The Rapides Gazette was founded in 1869 in Alexandria, the seat of Rapides Parish, a cotton- and timber-producing parish in central Louisiana. Its founder, George Wescott Southwick (ca. 1814-1870), lived in Missouri, Arkansas, and Texas before settling in Alexandria at the outbreak of the Civil War, throughout which he remained a “Union man.” Published under the motto “Let Us Have Peace,” the Rapides Gazette was initially a Radical Republican organ. Its second editor, T. G. Compton (1814-1874), appears to have held more moderate views. A Maryland native, Compton came to Alexandria in 1839 to work as a pharmacist. He described himself in a “salutatory” editorial as a “life-long Whig of the old line” and a “conservative [i.e., moderate] Republican” who was “bitterly opposed to secession as long as opposition could be shown.” Indeed, in the late 1850s, Compton had served as assistant editor of Charles Boyce’s Red River American, an anti-secessionist newspaper.
As the official journal of the state of Louisiana, the Rapides Gazette documents the political turmoil of the 1870s. It is a valuable source of information on Reconstruction-era governors, senators, and other officeholders, including Henry Clay Warmoth, William Pitt Kellogg, P. B. S. Pinchback, and James Madison Wells. The paper also documents race relations in Louisiana. In the election of 1872, it endorsed Republican Ulysses S. Grant for president, but also reported on the activities of supporters of Liberal Republican Party candidate Horace Greeley.

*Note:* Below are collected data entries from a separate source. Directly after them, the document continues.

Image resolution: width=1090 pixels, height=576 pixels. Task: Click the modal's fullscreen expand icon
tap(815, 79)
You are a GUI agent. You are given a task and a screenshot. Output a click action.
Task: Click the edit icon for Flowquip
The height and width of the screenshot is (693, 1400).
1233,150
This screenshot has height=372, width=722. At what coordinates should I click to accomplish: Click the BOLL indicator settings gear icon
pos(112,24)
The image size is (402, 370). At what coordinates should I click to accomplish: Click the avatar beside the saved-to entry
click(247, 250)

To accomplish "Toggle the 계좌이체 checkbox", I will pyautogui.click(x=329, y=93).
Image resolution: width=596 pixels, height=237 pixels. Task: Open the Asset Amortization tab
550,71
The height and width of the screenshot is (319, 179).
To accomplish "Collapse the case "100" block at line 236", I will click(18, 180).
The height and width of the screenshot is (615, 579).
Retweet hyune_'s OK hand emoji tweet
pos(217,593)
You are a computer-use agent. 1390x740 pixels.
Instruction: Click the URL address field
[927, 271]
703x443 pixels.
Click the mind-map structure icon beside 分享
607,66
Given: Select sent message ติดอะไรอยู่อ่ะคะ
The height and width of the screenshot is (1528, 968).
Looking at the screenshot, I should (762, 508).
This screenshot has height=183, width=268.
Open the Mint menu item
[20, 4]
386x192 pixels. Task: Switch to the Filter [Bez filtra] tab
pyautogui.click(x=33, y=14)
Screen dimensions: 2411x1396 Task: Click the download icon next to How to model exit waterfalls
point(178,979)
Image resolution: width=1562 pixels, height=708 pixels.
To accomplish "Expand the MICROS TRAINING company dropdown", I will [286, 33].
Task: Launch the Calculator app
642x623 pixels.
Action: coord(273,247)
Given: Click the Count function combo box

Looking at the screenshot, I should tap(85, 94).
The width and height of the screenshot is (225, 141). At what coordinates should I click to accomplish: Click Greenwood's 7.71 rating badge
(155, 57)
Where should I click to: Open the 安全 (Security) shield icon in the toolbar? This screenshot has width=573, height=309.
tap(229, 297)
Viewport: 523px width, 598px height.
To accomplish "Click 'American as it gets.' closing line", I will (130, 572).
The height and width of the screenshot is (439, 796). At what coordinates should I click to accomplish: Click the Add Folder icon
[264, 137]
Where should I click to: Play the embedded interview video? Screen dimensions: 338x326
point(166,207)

Miscellaneous news from around the state was printed in a column titled “Pelican Feathers” (a reference to the Louisiana state bird). Other notable topics reported include the Catholic Church, the construction and maintenance of levees, and Louisiana State Seminary of Learning & Military Academy (now Louisiana State University), which was located at Pineville, near Alexandria from 1860 to 1869. The Rapides Gazette was the official journal of Rapides, Grant, and Vernon Parishes and carried the minutes of the Rapides Parish police jury (the equivalent of a county council in other states).
Publication continued until at least 1878, when the paper was being edited by Hugh A. Wetmore.